### Requirement
Every single entry that follows is to be retyped exactly.
* * * *
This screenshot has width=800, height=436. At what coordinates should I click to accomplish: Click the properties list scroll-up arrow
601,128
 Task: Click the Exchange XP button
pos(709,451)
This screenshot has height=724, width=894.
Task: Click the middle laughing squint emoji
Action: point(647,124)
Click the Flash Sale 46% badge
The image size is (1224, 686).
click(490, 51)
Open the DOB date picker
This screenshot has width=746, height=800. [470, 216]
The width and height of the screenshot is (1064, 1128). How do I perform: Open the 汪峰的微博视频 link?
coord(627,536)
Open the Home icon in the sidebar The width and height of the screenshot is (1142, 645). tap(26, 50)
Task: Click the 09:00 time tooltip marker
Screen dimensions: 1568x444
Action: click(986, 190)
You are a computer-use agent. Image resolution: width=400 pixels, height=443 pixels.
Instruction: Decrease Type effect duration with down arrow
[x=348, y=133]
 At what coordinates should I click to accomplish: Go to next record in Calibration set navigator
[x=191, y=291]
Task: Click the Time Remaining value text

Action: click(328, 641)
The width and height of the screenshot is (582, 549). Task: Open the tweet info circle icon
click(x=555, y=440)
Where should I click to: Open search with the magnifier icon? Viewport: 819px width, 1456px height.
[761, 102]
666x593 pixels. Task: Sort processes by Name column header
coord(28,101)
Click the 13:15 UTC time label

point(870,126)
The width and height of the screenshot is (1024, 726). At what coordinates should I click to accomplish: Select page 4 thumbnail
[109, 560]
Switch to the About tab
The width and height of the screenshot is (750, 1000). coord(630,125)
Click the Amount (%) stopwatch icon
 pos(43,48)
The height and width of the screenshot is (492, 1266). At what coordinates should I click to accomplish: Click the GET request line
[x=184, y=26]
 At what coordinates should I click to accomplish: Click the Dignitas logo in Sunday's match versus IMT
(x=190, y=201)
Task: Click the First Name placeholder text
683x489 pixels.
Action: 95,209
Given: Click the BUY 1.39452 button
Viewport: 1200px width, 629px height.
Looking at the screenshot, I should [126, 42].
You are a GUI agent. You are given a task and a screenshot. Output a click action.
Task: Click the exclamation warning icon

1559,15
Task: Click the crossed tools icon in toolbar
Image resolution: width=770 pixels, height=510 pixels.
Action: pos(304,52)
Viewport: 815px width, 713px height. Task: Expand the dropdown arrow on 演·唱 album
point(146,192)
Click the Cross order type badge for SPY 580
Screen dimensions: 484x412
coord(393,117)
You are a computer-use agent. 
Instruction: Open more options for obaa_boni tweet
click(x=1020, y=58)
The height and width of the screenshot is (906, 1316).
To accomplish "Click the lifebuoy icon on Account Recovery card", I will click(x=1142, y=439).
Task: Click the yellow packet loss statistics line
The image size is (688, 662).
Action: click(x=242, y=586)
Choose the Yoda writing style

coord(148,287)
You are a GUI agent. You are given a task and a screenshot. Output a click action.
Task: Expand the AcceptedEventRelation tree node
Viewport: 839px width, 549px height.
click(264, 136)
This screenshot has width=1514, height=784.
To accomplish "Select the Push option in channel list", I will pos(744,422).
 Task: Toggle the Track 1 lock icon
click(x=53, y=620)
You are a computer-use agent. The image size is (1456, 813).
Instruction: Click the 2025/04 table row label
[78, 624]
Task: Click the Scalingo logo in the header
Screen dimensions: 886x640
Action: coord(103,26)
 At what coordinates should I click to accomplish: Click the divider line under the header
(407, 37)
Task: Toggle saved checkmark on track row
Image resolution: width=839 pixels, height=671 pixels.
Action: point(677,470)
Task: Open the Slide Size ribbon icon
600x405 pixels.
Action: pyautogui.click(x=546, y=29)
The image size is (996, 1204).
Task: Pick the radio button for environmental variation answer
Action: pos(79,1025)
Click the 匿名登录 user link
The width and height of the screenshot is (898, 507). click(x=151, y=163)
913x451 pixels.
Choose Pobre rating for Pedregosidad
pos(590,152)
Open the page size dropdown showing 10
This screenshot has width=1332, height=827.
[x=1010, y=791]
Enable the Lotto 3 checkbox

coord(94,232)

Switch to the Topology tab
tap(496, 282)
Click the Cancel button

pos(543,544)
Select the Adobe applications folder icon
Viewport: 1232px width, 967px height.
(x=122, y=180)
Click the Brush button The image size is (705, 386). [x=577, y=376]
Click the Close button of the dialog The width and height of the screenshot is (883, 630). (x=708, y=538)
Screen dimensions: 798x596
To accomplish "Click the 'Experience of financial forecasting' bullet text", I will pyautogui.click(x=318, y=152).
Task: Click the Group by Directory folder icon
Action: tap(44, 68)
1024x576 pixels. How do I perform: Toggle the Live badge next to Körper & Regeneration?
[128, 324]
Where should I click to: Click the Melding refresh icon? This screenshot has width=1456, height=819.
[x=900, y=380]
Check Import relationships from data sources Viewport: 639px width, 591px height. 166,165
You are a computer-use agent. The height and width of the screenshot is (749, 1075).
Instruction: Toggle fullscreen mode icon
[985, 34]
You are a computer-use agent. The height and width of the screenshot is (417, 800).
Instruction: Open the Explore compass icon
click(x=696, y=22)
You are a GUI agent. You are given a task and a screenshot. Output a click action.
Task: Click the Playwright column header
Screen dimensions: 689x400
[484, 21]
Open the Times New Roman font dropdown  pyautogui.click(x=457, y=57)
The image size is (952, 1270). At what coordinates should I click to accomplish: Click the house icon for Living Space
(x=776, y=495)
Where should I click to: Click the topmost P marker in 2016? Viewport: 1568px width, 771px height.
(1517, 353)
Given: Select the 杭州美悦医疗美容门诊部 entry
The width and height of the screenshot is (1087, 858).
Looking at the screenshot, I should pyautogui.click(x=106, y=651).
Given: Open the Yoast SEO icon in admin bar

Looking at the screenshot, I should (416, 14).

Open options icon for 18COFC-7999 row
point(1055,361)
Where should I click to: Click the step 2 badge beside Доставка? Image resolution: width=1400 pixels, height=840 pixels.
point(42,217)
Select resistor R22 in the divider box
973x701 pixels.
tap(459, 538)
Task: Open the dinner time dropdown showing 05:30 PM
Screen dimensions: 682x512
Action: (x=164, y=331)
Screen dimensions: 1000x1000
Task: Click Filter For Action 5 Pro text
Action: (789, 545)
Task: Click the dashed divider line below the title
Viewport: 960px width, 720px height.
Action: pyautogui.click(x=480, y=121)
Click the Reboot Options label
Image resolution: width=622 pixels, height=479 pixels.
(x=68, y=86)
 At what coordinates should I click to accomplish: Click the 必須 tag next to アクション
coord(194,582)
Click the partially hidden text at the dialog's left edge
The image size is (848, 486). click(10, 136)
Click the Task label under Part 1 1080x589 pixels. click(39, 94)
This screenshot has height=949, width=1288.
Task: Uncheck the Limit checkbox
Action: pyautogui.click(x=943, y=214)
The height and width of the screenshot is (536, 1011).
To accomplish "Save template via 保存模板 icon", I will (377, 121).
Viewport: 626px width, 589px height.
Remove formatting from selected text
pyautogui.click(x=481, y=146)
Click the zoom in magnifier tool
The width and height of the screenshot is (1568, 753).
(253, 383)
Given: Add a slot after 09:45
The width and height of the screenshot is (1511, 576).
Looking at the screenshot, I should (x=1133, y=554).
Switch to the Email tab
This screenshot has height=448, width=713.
* * * *
### Result of the task
This screenshot has width=800, height=436. At what coordinates should I click to accomplish: Click the properties list scroll-up arrow
601,128
 Task: Click the Exchange XP button
pos(709,451)
This screenshot has height=724, width=894.
Task: Click the middle laughing squint emoji
Action: point(647,124)
Click the Flash Sale 46% badge
The image size is (1224, 686).
click(490, 51)
Open the DOB date picker
This screenshot has width=746, height=800. [470, 216]
The width and height of the screenshot is (1064, 1128). How do I perform: Open the 汪峰的微博视频 link?
coord(627,536)
Open the Home icon in the sidebar The width and height of the screenshot is (1142, 645). tap(26, 50)
Task: Click the 09:00 time tooltip marker
Screen dimensions: 1568x444
Action: click(986, 190)
You are a computer-use agent. Image resolution: width=400 pixels, height=443 pixels.
Instruction: Decrease Type effect duration with down arrow
[x=348, y=133]
 At what coordinates should I click to accomplish: Go to next record in Calibration set navigator
[x=191, y=291]
Task: Click the Time Remaining value text

Action: click(328, 641)
The width and height of the screenshot is (582, 549). Task: Open the tweet info circle icon
click(x=555, y=440)
Where should I click to: Open search with the magnifier icon? Viewport: 819px width, 1456px height.
[761, 102]
666x593 pixels. Task: Sort processes by Name column header
coord(28,101)
Click the 13:15 UTC time label

point(870,126)
The width and height of the screenshot is (1024, 726). At what coordinates should I click to accomplish: Select page 4 thumbnail
[109, 560]
Switch to the About tab
The width and height of the screenshot is (750, 1000). coord(630,125)
Click the Amount (%) stopwatch icon
 pos(43,48)
The height and width of the screenshot is (492, 1266). At what coordinates should I click to accomplish: Click the GET request line
[x=184, y=26]
 At what coordinates should I click to accomplish: Click the Dignitas logo in Sunday's match versus IMT
(x=190, y=201)
Task: Click the First Name placeholder text
683x489 pixels.
Action: 95,209
Given: Click the BUY 1.39452 button
Viewport: 1200px width, 629px height.
Looking at the screenshot, I should [126, 42].
You are a GUI agent. You are given a task and a screenshot. Output a click action.
Task: Click the exclamation warning icon

1559,15
Task: Click the crossed tools icon in toolbar
Image resolution: width=770 pixels, height=510 pixels.
Action: pos(304,52)
Viewport: 815px width, 713px height. Task: Expand the dropdown arrow on 演·唱 album
point(146,192)
Click the Cross order type badge for SPY 580
Screen dimensions: 484x412
coord(393,117)
You are a computer-use agent. 
Instruction: Open more options for obaa_boni tweet
click(x=1020, y=58)
The height and width of the screenshot is (906, 1316).
To accomplish "Click the lifebuoy icon on Account Recovery card", I will click(x=1142, y=439).
Task: Click the yellow packet loss statistics line
The image size is (688, 662).
Action: click(x=242, y=586)
Choose the Yoda writing style

coord(148,287)
You are a GUI agent. You are given a task and a screenshot. Output a click action.
Task: Expand the AcceptedEventRelation tree node
Viewport: 839px width, 549px height.
click(264, 136)
This screenshot has width=1514, height=784.
To accomplish "Select the Push option in channel list", I will pos(744,422).
 Task: Toggle the Track 1 lock icon
click(x=53, y=620)
You are a computer-use agent. The image size is (1456, 813).
Instruction: Click the 2025/04 table row label
[78, 624]
Task: Click the Scalingo logo in the header
Screen dimensions: 886x640
Action: coord(103,26)
 At what coordinates should I click to accomplish: Click the divider line under the header
(407, 37)
Task: Toggle saved checkmark on track row
Image resolution: width=839 pixels, height=671 pixels.
Action: point(677,470)
Task: Open the Slide Size ribbon icon
600x405 pixels.
Action: pyautogui.click(x=546, y=29)
The image size is (996, 1204).
Task: Pick the radio button for environmental variation answer
Action: pos(79,1025)
Click the 匿名登录 user link
The width and height of the screenshot is (898, 507). click(x=151, y=163)
913x451 pixels.
Choose Pobre rating for Pedregosidad
pos(590,152)
Open the page size dropdown showing 10
This screenshot has width=1332, height=827.
[x=1010, y=791]
Enable the Lotto 3 checkbox

coord(94,232)

Switch to the Topology tab
tap(496, 282)
Click the Cancel button

pos(543,544)
Select the Adobe applications folder icon
Viewport: 1232px width, 967px height.
(x=122, y=180)
Click the Brush button The image size is (705, 386). [x=577, y=376]
Click the Close button of the dialog The width and height of the screenshot is (883, 630). (x=708, y=538)
Screen dimensions: 798x596
To accomplish "Click the 'Experience of financial forecasting' bullet text", I will pyautogui.click(x=318, y=152).
Task: Click the Group by Directory folder icon
Action: tap(44, 68)
1024x576 pixels. How do I perform: Toggle the Live badge next to Körper & Regeneration?
[128, 324]
Where should I click to: Click the Melding refresh icon? This screenshot has width=1456, height=819.
[x=900, y=380]
Check Import relationships from data sources Viewport: 639px width, 591px height. 166,165
You are a computer-use agent. The height and width of the screenshot is (749, 1075).
Instruction: Toggle fullscreen mode icon
[985, 34]
You are a computer-use agent. The height and width of the screenshot is (417, 800).
Instruction: Open the Explore compass icon
click(x=696, y=22)
You are a GUI agent. You are given a task and a screenshot. Output a click action.
Task: Click the Playwright column header
Screen dimensions: 689x400
[484, 21]
Open the Times New Roman font dropdown  pyautogui.click(x=457, y=57)
The image size is (952, 1270). At what coordinates should I click to accomplish: Click the house icon for Living Space
(x=776, y=495)
Where should I click to: Click the topmost P marker in 2016? Viewport: 1568px width, 771px height.
(1517, 353)
Given: Select the 杭州美悦医疗美容门诊部 entry
The width and height of the screenshot is (1087, 858).
Looking at the screenshot, I should pyautogui.click(x=106, y=651).
Given: Open the Yoast SEO icon in admin bar

Looking at the screenshot, I should (416, 14).

Open options icon for 18COFC-7999 row
point(1055,361)
Where should I click to: Click the step 2 badge beside Доставка? Image resolution: width=1400 pixels, height=840 pixels.
point(42,217)
Select resistor R22 in the divider box
973x701 pixels.
tap(459, 538)
Task: Open the dinner time dropdown showing 05:30 PM
Screen dimensions: 682x512
Action: (x=164, y=331)
Screen dimensions: 1000x1000
Task: Click Filter For Action 5 Pro text
Action: (789, 545)
Task: Click the dashed divider line below the title
Viewport: 960px width, 720px height.
Action: pyautogui.click(x=480, y=121)
Click the Reboot Options label
Image resolution: width=622 pixels, height=479 pixels.
(x=68, y=86)
 At what coordinates should I click to accomplish: Click the 必須 tag next to アクション
coord(194,582)
Click the partially hidden text at the dialog's left edge
The image size is (848, 486). click(10, 136)
Click the Task label under Part 1 1080x589 pixels. click(39, 94)
This screenshot has height=949, width=1288.
Task: Uncheck the Limit checkbox
Action: pyautogui.click(x=943, y=214)
The height and width of the screenshot is (536, 1011).
To accomplish "Save template via 保存模板 icon", I will (377, 121).
Viewport: 626px width, 589px height.
Remove formatting from selected text
pyautogui.click(x=481, y=146)
Click the zoom in magnifier tool
The width and height of the screenshot is (1568, 753).
(253, 383)
Given: Add a slot after 09:45
The width and height of the screenshot is (1511, 576).
Looking at the screenshot, I should (x=1133, y=554).
Switch to the Email tab
This screenshot has height=448, width=713.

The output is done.